__Task__: A line counts if it contains the word "computer" at least once. State how many such lines the records contain, giving the number alone.
....................
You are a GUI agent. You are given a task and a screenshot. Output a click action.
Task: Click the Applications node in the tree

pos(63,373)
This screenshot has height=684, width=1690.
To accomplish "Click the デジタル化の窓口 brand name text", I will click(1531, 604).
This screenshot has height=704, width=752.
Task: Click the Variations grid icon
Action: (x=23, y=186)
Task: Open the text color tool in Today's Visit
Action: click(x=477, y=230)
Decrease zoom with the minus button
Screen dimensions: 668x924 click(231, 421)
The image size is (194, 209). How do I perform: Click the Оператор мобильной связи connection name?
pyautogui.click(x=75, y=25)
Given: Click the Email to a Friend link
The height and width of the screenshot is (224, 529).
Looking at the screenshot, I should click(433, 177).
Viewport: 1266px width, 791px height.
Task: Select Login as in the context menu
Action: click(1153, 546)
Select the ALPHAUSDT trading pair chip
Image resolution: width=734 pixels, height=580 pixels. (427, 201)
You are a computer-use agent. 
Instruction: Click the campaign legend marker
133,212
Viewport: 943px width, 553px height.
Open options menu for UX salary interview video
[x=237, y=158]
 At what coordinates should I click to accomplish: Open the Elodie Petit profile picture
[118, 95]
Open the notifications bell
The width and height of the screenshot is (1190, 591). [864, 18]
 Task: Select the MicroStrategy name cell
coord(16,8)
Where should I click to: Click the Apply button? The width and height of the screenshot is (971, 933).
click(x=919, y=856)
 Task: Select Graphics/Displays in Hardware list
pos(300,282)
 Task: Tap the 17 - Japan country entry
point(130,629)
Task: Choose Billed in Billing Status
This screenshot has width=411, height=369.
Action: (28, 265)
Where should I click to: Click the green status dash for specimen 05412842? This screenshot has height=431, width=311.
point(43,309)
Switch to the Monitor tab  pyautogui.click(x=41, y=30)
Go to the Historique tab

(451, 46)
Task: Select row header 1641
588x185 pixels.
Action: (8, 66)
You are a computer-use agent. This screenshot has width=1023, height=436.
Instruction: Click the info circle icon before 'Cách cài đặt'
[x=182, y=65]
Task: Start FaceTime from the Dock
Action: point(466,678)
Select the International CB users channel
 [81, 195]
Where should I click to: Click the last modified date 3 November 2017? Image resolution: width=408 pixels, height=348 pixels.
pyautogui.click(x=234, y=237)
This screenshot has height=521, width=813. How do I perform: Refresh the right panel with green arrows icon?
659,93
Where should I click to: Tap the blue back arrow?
....................
__Answer box__: 2